TRY IT:
Check every line of the material below for the string "computer", and return the ones that have it.

━━━━━ RECORDS FOR THIS EXERCISE

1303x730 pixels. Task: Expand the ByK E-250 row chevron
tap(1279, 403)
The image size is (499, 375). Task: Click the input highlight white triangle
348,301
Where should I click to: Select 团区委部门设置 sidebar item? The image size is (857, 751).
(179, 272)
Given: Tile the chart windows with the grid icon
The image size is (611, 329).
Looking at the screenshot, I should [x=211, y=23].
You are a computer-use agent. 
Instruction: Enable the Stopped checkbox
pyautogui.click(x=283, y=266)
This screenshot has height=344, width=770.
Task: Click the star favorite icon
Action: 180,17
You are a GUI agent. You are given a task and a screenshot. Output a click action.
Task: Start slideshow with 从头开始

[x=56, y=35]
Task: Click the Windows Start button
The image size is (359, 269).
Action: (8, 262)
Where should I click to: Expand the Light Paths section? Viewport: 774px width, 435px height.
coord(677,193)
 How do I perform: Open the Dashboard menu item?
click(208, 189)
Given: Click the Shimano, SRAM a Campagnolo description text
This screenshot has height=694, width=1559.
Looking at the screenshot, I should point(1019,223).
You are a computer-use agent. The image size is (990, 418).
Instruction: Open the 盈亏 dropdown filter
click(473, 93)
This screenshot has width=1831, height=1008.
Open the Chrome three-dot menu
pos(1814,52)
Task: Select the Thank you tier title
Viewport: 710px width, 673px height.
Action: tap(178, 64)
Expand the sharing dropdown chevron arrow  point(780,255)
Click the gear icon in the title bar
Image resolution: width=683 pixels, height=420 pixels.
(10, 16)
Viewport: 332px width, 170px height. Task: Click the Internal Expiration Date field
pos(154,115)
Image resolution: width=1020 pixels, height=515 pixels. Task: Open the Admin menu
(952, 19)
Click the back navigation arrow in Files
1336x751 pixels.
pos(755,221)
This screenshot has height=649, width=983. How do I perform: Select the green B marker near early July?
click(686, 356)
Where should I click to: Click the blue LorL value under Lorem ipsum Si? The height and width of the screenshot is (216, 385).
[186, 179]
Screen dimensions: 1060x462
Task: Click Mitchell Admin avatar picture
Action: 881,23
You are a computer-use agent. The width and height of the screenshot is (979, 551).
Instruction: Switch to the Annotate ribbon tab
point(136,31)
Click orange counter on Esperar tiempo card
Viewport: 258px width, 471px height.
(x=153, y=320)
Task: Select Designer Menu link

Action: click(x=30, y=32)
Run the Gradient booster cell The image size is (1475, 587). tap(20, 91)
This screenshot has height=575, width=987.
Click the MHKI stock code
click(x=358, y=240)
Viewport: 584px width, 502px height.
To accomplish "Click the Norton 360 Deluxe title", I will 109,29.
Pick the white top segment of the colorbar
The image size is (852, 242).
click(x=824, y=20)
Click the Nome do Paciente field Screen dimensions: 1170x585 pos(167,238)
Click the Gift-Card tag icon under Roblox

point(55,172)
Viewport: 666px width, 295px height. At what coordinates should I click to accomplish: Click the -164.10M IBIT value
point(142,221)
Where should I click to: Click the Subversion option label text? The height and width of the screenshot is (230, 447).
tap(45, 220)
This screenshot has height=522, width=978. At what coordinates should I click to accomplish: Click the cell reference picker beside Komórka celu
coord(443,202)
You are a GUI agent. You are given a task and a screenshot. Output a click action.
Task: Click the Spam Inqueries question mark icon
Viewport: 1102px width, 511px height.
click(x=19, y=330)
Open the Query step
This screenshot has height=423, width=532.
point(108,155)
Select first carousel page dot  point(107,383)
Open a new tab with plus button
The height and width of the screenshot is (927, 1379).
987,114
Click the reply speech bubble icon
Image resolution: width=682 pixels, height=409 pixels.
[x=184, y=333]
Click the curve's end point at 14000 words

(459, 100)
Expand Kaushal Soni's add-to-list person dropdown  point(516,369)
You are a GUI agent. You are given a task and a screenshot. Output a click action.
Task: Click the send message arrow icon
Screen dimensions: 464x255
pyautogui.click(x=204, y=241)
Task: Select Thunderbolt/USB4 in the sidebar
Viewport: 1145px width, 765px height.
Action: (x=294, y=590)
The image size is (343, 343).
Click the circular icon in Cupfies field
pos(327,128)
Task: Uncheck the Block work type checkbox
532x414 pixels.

━━━━━━━━━━

SOLUTION TO THE PROBLEM:
You are a computer-use agent. 
You are a computer-use agent. The image size is (990, 418).
You are a computer-use agent. The width and height of the screenshot is (979, 551).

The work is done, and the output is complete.